→ Passage
^^^^

Harsh weather conditions and tight police border controls have stopped thousands of people from attempting to cross into Croatia at the European Union’s Balkan frontier, leaving them in Bosnia until spring.
Over 3,000 migrants have been cramped in three improvised migrant centres in the Bosnian towns of Bihac and Velika Kladusa, on the Croatian border, with emergency workers rushing to provide them with accommodation and food as winter bites.
A small refugee town has been set up in the giant concrete halls of a former factory, accommodating more than 2,000 migrants and refugees in heated tents and containers.
They have three meals a day and access to medical services.
The European Union has allocated more than €9.2m to help Bosnia cope with the migrant influx before the winter, channelling funding through the International Organization for Migration and the UN refugee agency UNHCR, officials told Reuters.
More than 23,000 people, mostly from Pakistan, Afghanistan, Iraq and Iran, have entered the country since January.
About 5,000 are now stuck, as the cold winter and Croatian police make it impossible for them to continue their journey.
“This is inhuman, the life of the migrants,” said Wali Khan from Afghanistan, showing bruises on his hands that he said were inflicted by the Croatian police beating him with batons when he tried to cross the border earlier this week.

^^^^

→ Entries taken from a collection
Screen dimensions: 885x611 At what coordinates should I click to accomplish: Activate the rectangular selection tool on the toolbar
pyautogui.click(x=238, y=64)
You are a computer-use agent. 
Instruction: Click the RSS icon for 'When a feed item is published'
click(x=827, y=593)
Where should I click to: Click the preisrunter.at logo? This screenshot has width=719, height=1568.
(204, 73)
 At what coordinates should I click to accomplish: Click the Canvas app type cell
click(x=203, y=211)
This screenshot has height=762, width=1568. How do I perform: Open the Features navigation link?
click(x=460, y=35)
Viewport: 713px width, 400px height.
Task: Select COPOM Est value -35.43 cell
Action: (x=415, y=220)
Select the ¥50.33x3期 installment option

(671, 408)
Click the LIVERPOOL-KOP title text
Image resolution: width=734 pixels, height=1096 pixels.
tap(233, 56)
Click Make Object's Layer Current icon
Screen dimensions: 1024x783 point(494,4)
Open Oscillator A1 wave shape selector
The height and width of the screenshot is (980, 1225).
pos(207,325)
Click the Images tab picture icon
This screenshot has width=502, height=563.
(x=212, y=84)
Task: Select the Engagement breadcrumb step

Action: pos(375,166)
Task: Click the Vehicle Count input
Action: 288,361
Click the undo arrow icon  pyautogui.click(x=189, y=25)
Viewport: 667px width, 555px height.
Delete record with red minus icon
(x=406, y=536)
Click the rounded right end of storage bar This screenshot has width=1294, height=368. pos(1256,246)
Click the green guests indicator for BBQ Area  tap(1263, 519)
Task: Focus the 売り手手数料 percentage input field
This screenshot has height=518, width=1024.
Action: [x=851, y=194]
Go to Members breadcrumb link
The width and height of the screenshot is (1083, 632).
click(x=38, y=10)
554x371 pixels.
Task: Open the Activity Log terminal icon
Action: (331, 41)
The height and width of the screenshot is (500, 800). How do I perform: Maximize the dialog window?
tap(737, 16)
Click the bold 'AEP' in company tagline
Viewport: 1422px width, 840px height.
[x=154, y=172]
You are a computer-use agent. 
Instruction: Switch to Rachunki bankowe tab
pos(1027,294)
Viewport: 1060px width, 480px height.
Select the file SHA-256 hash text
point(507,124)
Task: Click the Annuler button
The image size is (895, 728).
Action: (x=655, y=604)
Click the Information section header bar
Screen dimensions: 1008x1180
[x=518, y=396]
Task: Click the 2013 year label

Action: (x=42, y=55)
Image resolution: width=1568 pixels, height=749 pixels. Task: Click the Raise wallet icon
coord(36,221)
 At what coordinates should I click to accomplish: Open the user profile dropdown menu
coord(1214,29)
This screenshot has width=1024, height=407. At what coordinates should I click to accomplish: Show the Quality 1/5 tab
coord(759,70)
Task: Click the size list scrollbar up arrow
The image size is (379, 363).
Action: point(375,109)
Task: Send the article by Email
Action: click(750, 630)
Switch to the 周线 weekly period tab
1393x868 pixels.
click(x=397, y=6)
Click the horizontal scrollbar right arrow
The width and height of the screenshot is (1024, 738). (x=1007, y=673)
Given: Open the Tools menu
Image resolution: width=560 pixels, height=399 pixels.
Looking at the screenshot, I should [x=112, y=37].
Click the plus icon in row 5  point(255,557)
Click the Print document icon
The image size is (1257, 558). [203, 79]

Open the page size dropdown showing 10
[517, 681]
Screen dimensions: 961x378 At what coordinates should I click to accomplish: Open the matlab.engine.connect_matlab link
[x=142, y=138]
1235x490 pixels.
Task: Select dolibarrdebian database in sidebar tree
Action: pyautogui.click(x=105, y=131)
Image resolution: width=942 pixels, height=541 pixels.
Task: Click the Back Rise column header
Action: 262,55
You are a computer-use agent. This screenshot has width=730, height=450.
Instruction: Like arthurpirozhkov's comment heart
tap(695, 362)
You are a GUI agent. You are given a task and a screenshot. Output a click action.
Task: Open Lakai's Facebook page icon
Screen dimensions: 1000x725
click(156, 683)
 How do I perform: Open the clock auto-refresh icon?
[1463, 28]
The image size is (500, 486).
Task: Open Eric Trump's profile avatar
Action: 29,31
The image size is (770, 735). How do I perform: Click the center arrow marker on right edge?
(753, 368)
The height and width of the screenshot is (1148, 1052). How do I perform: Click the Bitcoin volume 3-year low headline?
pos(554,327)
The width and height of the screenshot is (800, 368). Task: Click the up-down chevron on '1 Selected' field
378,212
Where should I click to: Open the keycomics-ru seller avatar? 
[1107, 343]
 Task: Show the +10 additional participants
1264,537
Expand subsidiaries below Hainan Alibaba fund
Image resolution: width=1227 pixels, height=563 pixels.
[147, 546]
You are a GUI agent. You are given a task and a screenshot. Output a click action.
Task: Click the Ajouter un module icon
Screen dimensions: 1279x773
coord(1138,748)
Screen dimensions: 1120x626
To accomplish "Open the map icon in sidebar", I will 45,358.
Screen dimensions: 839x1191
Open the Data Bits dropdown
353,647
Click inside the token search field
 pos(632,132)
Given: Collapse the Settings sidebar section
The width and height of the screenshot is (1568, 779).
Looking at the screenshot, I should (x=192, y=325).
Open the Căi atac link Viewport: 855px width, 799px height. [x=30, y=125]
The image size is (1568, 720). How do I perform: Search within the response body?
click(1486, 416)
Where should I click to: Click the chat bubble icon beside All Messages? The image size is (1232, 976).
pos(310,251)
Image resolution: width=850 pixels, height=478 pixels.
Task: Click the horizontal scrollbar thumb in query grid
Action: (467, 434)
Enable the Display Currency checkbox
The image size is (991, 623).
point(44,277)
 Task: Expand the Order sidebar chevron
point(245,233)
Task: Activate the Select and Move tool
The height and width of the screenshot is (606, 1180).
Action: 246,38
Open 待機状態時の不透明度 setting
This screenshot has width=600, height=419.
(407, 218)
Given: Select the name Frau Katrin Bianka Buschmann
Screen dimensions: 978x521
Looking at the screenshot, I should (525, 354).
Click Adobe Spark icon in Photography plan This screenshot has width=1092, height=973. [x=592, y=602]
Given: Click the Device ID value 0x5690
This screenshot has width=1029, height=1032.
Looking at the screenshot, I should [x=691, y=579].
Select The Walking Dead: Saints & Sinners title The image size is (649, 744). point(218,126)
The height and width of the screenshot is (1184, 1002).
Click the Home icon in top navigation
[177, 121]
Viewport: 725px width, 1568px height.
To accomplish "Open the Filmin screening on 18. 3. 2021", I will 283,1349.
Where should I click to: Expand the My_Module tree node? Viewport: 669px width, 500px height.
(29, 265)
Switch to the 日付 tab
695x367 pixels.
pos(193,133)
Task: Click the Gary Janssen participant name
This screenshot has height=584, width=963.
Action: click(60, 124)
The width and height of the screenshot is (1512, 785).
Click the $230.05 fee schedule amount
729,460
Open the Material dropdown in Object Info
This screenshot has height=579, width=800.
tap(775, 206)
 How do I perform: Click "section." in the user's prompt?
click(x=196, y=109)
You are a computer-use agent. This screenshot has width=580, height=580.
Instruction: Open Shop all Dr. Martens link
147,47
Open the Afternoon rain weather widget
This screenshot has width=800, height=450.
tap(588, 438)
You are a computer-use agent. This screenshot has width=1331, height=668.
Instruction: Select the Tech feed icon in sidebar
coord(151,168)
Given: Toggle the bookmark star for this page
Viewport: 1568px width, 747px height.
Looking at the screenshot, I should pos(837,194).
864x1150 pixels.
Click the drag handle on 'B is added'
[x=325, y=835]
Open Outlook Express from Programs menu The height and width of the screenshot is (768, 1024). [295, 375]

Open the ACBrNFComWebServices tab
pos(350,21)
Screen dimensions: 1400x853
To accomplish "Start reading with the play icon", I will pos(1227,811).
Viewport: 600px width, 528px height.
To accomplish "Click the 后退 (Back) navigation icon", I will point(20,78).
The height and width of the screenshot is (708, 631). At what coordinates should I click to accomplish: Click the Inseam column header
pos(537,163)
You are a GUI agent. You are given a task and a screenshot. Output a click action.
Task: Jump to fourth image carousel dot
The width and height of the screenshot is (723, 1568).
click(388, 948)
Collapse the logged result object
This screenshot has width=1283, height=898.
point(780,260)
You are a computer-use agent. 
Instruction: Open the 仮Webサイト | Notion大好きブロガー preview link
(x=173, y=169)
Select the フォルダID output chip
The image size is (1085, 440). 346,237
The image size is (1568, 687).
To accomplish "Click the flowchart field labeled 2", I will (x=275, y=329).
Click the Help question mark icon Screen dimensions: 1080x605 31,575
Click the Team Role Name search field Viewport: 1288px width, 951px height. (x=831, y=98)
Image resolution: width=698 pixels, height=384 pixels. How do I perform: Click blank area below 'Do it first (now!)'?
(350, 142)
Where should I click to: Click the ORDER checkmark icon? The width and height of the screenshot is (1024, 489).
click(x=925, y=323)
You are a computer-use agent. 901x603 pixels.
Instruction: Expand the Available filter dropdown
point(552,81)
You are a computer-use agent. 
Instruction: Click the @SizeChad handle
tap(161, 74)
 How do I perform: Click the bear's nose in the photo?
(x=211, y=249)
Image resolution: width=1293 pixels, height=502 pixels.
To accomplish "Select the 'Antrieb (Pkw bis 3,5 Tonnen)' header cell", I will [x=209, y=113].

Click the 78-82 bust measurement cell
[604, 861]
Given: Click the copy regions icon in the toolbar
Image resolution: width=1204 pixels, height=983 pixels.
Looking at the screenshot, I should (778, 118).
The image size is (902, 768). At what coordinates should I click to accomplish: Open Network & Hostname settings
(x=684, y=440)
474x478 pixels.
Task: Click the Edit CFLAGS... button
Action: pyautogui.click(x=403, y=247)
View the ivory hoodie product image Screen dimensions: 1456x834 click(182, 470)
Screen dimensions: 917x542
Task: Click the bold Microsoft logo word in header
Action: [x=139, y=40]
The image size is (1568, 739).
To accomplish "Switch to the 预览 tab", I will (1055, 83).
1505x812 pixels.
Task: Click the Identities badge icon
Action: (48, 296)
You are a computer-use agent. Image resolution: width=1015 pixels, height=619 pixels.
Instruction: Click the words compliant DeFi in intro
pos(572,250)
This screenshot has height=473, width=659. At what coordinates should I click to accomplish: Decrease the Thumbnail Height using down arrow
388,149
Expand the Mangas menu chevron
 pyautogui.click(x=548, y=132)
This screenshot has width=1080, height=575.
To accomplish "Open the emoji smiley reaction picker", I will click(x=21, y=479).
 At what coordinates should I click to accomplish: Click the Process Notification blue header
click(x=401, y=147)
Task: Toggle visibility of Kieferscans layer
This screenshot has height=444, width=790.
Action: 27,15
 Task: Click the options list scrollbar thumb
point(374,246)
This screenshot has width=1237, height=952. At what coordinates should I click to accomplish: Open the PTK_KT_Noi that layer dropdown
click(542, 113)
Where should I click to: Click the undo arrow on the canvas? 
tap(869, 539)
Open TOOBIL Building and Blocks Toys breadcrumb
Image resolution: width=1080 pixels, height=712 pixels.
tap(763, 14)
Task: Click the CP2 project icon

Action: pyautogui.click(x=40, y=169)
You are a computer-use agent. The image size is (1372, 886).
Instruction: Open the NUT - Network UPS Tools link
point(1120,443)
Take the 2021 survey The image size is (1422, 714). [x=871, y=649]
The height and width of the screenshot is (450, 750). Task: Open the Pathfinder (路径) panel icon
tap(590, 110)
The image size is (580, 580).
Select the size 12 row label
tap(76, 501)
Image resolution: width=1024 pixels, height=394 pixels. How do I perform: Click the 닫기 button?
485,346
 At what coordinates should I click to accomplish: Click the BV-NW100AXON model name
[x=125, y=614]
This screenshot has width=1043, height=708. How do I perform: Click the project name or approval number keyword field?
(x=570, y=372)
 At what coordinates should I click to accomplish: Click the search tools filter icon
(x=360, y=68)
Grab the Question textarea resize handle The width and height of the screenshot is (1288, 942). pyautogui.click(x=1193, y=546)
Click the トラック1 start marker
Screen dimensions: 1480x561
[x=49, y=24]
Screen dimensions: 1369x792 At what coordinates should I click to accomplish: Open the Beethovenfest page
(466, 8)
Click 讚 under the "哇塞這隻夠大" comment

^^^^

→ What you will do
Set down the part of the migrants article that begins at the words "Over 3,000 migrants" and stops after the words "country since January.", copied word for word.

→ Task result
Over 3,000 migrants have been cramped in three improvised migrant centres in the Bosnian towns of Bihac and Velika Kladusa, on the Croatian border, with emergency workers rushing to provide them with accommodation and food as winter bites.
A small refugee town has been set up in the giant concrete halls of a former factory, accommodating more than 2,000 migrants and refugees in heated tents and containers.
They have three meals a day and access to medical services.
The European Union has allocated more than €9.2m to help Bosnia cope with the migrant influx before the winter, channelling funding through the International Organization for Migration and the UN refugee agency UNHCR, officials told Reuters.
More than 23,000 people, mostly from Pakistan, Afghanistan, Iraq and Iran, have entered the country since January.